The Washington Post handed me a topic to write about today, but I’ve written a lot about problems, so after I write about “Layoffs” I’ll close with a Good News story from my desk research.
Before I get into those topics, though, I want to say something about the difference between AI and human intelligence. There are important philosophical issues to work out with the use of AI, so I want to cover a little philosophy here.
Humans are conscious, machines are not. I’ll write more about consciousness in the near future, but I want to use the example of ambivalence as the sort of thing machines can’t do. AI can write about Layoffs and Drug Discovery, but it can’t be ambivalent, and then work through ambivalence, as I am doing this morning.
One one hand, I thought that the Layoffs topic would be of interest to people who’ve been laid off, or fear getting laid off. Click-bait. Good for my numbers. On the other hand, I didn’t feel like writing about that. Why? Because I was laid off in December, and it still stings. And because I’ve written a lot about problems with AI, and would rather write a Good News story. Then I came back to the relevance of the story, and decided to do it.
Humans write what we are thinking and feeling.
We think about how it will be perceived by others, and how we want others to feel about what we write. In my first story about Chat GPT and a children’s story I used it to write, I made the distinction between the elements of the story that came from my intentions, which I believe made the story achieve my objectives, and the role that Chat GPT played in doing the writing.
To quote Stuart Russell again:
Humans are intelligent to the extent that our actions an be expected to achieve our objectives.
Machines are intelligent to the extent that their actions can be expected to achieve their objectives.
“Human Compatible: Artificial Intelligence and the problem of control” 2019
Humans do what they decide to do. Machines do what they are instructed to do. Now I’ll move from philosophy to news.
Layoffs and AI
Pranshu Verma has a column called “Innovations” for the Post. Yesterday’s story was: “AI is starting to pick who gets laid off.“
He starts with news that Google had another round of layoffs, and speculation about whether they used AI to make layoff decisions. I suppose it was worth starting there, despite the fact that it was speculative, because of Google’s leading role in AI.
He went on to share some data that is not speculative, but is a bit ambiguous as to the role of AI:
A January survey of 300 human resources leaders at U.S. companies revealed that 98 percent of them say software and algorithms will help them make layoff decisions this year. And as companies lay off large swaths of people — with cuts creeping into the five digits — it’s hard for humans to execute alone.
The survey does not say that AI will make layoff decisions. It says HR leaders will use software and algorithms to help make decisions. Back to speculation – of the 98 percent, how many will rely heavily on the AI?
Verma interviewed Zack Bombatch, a labor and employment attorney and member of Disrupt HR, an organization which tracks advances in human resources. As an attorney, Bombatch is looking into the issues of bias or unfair discrimination that can arise from using algorithms that may be difficult to analyze for fairness.

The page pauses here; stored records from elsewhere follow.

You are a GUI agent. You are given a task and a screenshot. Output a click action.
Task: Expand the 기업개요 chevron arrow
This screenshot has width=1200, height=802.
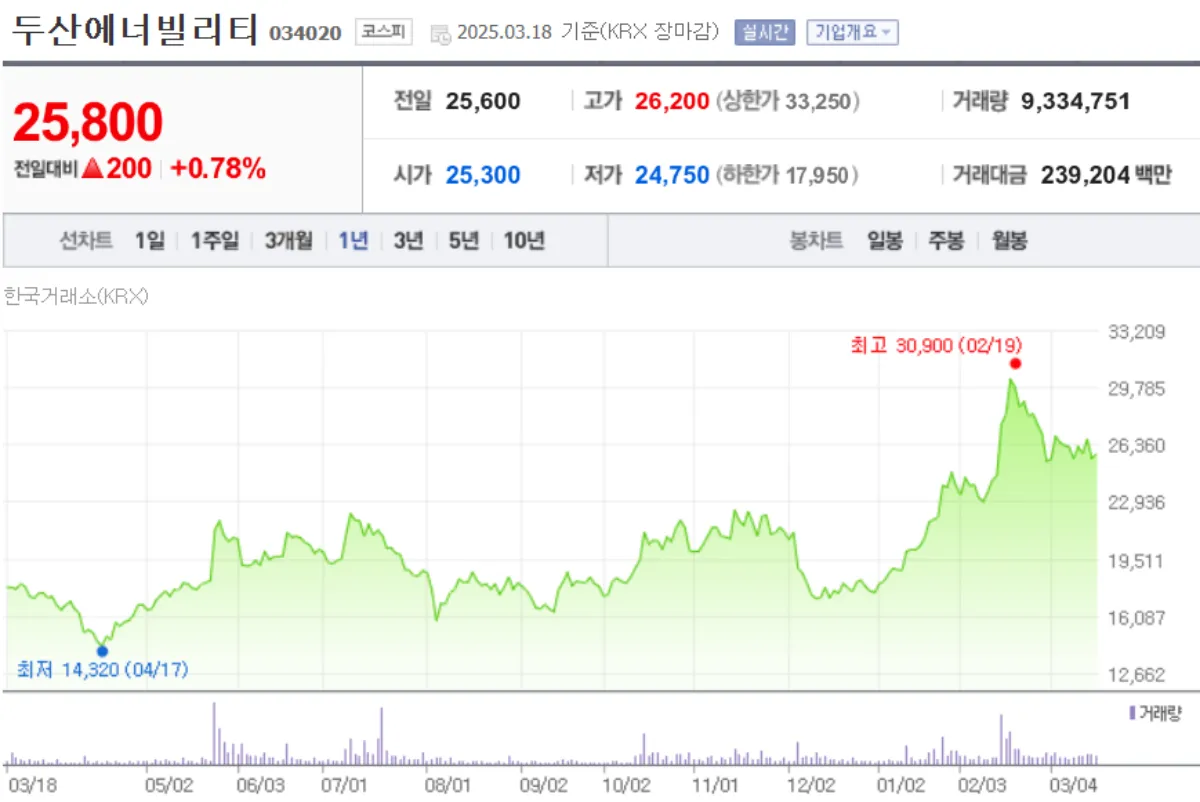(x=886, y=31)
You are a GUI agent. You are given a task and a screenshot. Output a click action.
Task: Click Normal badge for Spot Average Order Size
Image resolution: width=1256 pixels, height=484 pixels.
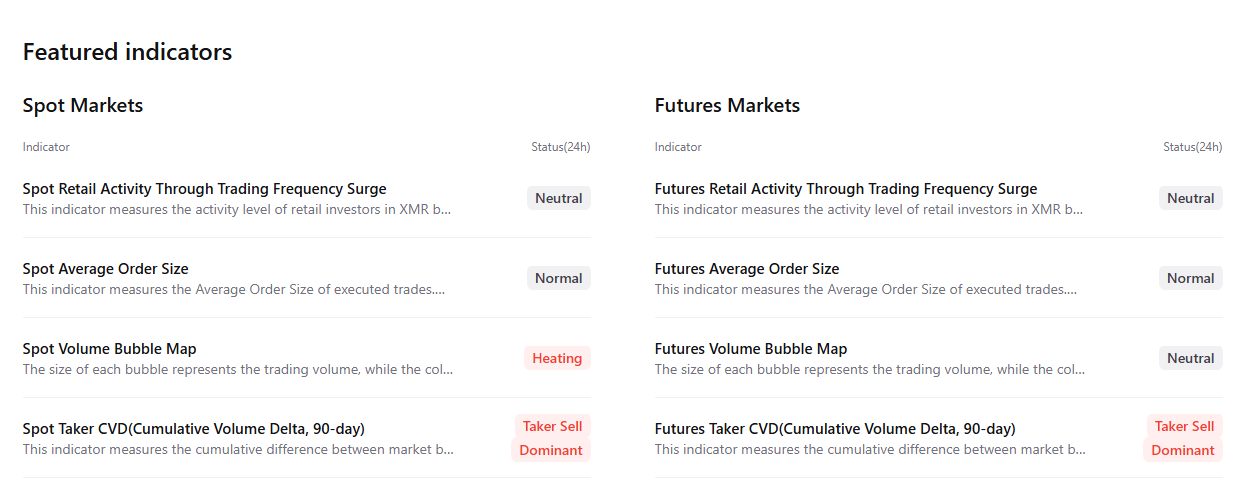558,278
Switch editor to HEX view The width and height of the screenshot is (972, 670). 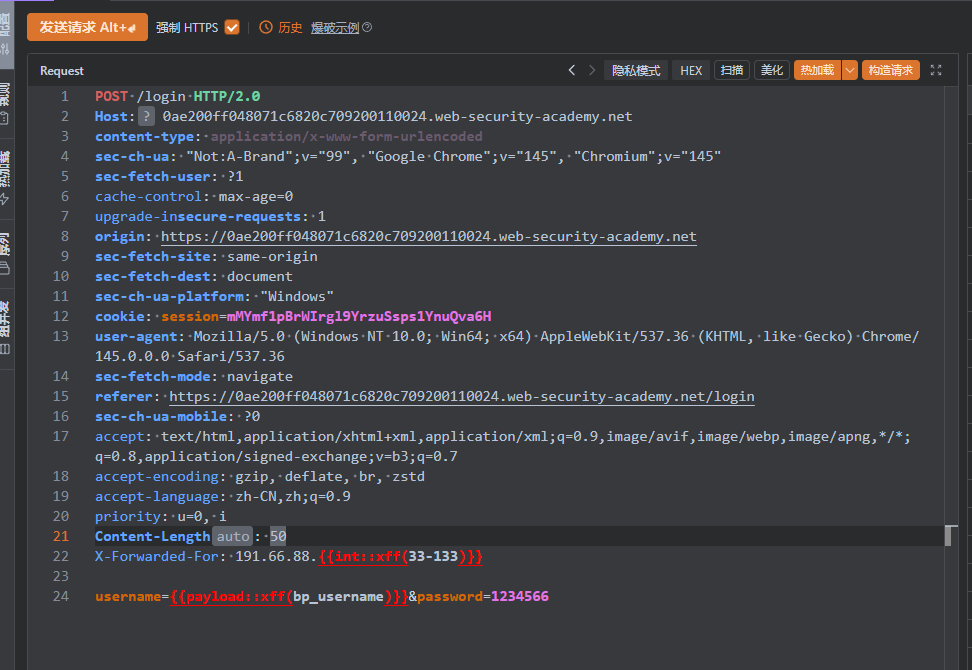click(691, 70)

So lawyers, HR and technologists need to come together on problems like these. An HR software company executive interviewed in the story expressed the key take-away from this article:
“It’s a learning moment for us,” he said. “We need to uncover the black boxes. We need to understand which algorithms are working and in which ways, and we need to figure out how the people and algorithms are working together.”
That’s the main idea I wanted to pull from the story, because it is a universal problem. It happens to come from a story about HR decision-making, but I was struck by the fact this quote in and of itself is a central problem that arises from the opacity of machine intelligence – in this case, the the HR leader can’t explain what happens under the hood, and lawyer can’t depose the AI. It’s the sort of thing we’re sorting out as we go.
And now some Good News.
This (short) story is adapted from “The Age of AI and our human future,” by Henry Kissinger, Eric Schmidt, and Daniel Huttenlocher, 2021 and 2022.
Researchers at MIT set out to use machine learning to see if they could uncover new antibiotics. The problem of drug-resistant infections has been growing, and the upward trend is alarming.
Researchers built a “training set” from two thousand molecules, and for each one, included its chemical properties, such as molecular weight, the types of chemical bonds, and its ability to inhibit bacterial growth. When it was done training, they instructed it to look at a dataset of 61,000 molecules and look for molecules that 1) it predicted would be effective as an antibiotic, 2) did not look like any existing antibiotics, and 3) the AI predicted would be non-toxic.
Good news! It found one! The researchers named the it “halicin” a nod to HAL from 2001: A Space Odyssey. When I was at Chemical Abstracts, I interviewed drug-discovery chemists. The drug-discovery process is immensely labor-intensive and time-consuming. The discovery of halicin was truly a break-through, and an indication of more good news to come from the power of AI.